Jurgen Klopp hasn't coached a single game since leaving Liverpool last summer, but Vladimir Smicer doesn't think that chapter is permanently closed. "It's possible, it's possible," the former Reds midfielder said when asked about Klopp returning to management at a major European club. "For me, he's still a very young coach."
At 58, Klopp is currently Red Bull's head of global soccer — a broad strategic role rather than a dugout one. He's also stepped into an LFC Foundation ambassador position, which brought him back to Anfield recently for a charity match. He described it as a "very special experience." You got the sense he meant it.
He'll only return to England for one club
Smicer was clear on one thing: Klopp won't be turning up at Arsenal or United. "In England, he will never manage a different club than Liverpool." That's not a surprise — the bond between Klopp and the club runs too deep for a rival appointment to ever make sense, emotionally or professionally. The fanbase wouldn't allow it. Neither would he.
But Europe? That's where it gets interesting. Smicer didn't name names, and neither should we — speculation without substance is just noise. What matters is that Klopp's reputation across the continent remains essentially untouched. His Dortmund years alone would get him a hearing at any club from Munich to Madrid. The right project, at the right moment, could draw him back in.
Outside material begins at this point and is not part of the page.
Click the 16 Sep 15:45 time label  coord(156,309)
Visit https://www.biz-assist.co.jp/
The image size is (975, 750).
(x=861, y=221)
For now, though, he looked genuinely content at Anfield. "I enjoyed every second," he said after the charity match, singling out Thiago's performance with the kind of warmth that made clear this wasn't a PR appearance. "I think Thiago alone was worth the ticket."
A man happy watching his old players run around isn't necessarily a man itching to return to 6am training sessions and mid-week press conferences. But football has a way of pulling people back in — and Klopp is still young enough that the question isn't going away anytime soon.